Systemic Calcitonin Gene-Related Peptide (CGRP) modifies auditory and vestibular endorgan electrical potentials, and increases sensory hypersensitivities

Migraine is a severe and chronic neurological disorder that affects ∼18% of people worldwide, the majority being female (3:1). It is characterized by recurrent, debilitating headaches and heightened sensory sensitivities. People with migraine may also experience a heightened motion sensitivity that leads to episodes of vertigo and imbalance, termed vestibular migraine (VM). Calcitonin gene-related peptide (CGRP) is implicated in migraine and is believed to act on brain meninges or in subcortical CNS structures, and CGRP-based antagonists have shown efficacy for migraine treatment. CGRP also signals at efferent synapses of the cochlea and vestibular endorgans, but it is unclear if exogenous CGRP can modulate inner ear function at the endorgan level and cause heightened behavioral responses consistent with VM. We tested if intraperitoneally (IP) delivered CGRP to wildtype mice can modulate endorgan potentials to sound [via auditory brainstem responses (ABRs)] and jerk stimuli [via vestibular sensory evoked potentials (VsEPs)]. We also assessed behavioral measures of phonophobia [acoustic startle reflex (ASR)] and static imbalance [postural sway-center of pressure (CoP)] after IP CGRP, and observed female mice exhibited heightened sensitivities to IP CGRP in all assays.
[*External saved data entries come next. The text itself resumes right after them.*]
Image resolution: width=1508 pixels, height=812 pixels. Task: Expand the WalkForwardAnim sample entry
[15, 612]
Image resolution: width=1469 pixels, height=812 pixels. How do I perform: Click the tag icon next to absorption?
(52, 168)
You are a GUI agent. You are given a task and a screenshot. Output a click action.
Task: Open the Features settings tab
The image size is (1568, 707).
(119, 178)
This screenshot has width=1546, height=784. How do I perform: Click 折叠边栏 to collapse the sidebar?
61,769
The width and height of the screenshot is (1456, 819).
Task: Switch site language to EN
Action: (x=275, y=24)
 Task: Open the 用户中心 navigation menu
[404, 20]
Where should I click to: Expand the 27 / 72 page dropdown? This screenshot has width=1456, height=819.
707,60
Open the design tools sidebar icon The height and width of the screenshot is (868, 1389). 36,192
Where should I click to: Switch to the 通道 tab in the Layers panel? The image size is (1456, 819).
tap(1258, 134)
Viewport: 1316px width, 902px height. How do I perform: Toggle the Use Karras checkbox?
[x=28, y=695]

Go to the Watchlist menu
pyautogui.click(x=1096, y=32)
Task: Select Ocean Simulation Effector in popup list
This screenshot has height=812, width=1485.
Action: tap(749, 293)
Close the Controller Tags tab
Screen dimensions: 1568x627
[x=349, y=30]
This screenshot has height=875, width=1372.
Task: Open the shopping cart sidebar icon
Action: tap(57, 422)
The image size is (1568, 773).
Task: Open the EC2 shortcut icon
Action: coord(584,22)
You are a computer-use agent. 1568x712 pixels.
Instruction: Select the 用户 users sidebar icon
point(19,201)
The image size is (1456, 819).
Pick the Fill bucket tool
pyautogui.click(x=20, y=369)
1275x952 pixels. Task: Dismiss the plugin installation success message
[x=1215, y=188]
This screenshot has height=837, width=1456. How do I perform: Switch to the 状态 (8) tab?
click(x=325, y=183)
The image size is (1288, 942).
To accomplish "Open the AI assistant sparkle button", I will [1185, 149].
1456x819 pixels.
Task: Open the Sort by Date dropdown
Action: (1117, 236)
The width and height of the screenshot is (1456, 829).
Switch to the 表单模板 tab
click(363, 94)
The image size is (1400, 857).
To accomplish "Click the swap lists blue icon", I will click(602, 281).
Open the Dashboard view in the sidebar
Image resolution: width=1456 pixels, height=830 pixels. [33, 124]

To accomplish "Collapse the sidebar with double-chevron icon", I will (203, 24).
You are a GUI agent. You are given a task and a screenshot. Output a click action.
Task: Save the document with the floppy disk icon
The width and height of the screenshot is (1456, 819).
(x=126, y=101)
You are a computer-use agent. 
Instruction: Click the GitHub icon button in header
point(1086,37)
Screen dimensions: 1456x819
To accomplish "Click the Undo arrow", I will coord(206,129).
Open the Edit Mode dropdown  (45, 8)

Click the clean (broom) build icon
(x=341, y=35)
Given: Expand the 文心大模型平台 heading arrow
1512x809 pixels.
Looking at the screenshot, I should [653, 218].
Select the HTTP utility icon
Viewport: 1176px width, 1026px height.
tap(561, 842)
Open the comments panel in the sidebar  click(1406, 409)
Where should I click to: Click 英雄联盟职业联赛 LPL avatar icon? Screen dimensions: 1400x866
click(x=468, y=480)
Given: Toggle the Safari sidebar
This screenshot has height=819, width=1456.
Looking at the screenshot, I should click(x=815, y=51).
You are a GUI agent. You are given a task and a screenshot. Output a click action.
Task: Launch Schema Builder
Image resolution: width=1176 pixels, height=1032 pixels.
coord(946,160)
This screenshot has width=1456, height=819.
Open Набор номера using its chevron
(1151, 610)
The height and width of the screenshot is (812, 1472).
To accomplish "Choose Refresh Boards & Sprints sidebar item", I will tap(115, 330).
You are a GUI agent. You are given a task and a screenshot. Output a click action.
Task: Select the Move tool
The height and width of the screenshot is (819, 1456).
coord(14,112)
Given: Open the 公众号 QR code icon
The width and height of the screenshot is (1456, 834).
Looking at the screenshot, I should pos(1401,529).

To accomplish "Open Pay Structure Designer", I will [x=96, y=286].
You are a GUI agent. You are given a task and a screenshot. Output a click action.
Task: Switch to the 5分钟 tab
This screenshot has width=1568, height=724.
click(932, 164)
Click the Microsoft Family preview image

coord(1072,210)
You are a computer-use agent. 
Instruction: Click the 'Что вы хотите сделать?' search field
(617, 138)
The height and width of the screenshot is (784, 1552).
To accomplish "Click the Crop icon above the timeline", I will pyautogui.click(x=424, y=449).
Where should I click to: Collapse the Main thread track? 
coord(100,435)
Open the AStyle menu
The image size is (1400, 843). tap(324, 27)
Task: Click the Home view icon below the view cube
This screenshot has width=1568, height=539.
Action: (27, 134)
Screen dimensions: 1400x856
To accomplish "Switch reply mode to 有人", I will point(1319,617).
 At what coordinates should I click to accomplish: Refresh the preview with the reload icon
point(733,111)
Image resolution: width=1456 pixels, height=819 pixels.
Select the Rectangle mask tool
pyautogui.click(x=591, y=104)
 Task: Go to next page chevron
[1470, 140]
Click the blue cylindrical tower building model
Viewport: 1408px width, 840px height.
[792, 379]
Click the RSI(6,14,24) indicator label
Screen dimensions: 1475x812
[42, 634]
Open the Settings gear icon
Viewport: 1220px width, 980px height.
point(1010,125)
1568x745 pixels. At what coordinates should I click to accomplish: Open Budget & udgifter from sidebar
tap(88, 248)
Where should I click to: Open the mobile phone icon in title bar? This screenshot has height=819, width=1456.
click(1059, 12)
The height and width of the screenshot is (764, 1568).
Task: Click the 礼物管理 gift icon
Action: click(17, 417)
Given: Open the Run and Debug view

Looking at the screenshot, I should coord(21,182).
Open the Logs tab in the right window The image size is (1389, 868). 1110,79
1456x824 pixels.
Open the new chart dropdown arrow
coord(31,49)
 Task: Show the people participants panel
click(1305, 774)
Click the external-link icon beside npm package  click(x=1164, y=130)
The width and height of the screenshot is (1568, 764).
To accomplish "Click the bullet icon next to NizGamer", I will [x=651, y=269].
Male mice showed similar auditory sensitivity and endorgan effects to CGRP, but systemic CGRP did not modify male postural sway as it did in females. In conclusion, we show that systemically delivered CGRP modulates activity of the auditory and vestibular endorgan responses and elicits behavioral effects that are consistent with symptoms in a disorder like VM.